## What you should do
Look for the word "give" in the entries and copy each line where it appears.

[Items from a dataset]
= = = = = = =

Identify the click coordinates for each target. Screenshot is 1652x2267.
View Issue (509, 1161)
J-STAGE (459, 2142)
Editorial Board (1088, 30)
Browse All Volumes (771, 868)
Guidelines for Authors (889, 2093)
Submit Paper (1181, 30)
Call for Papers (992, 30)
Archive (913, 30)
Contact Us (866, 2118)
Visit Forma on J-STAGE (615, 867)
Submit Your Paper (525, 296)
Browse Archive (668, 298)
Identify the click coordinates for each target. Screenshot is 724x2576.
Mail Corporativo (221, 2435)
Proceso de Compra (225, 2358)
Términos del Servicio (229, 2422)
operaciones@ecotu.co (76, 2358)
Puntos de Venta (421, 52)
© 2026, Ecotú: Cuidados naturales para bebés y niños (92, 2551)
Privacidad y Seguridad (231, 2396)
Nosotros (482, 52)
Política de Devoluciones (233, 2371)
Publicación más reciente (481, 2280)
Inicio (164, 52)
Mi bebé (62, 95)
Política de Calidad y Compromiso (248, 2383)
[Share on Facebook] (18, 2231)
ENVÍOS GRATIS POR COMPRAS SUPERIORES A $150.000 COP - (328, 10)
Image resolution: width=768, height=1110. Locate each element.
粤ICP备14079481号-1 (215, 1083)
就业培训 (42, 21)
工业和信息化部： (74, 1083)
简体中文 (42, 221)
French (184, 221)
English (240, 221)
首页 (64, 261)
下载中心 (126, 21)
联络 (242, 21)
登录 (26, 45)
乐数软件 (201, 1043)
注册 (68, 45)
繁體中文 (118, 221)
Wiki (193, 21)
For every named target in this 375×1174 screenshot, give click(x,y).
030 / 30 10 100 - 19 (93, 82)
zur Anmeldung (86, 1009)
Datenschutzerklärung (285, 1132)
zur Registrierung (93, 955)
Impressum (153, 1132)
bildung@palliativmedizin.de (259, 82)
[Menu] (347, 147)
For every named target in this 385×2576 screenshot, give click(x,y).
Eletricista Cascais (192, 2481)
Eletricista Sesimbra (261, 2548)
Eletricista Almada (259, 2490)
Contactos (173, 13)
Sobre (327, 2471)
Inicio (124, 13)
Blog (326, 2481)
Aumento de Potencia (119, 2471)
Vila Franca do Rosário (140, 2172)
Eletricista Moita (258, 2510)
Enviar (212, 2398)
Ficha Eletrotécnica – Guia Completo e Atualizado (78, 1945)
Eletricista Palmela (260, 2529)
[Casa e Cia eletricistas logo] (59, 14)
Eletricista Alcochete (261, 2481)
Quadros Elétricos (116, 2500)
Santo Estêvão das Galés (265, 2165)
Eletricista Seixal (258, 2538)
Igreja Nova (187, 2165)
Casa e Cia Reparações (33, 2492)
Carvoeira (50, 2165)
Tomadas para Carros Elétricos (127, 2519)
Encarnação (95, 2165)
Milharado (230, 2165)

= = = = = = =

## Expected output
For every named target in this 375×1174 screenshot, give click(x,y).
For every named target in this 385×2576 screenshot, give click(x,y).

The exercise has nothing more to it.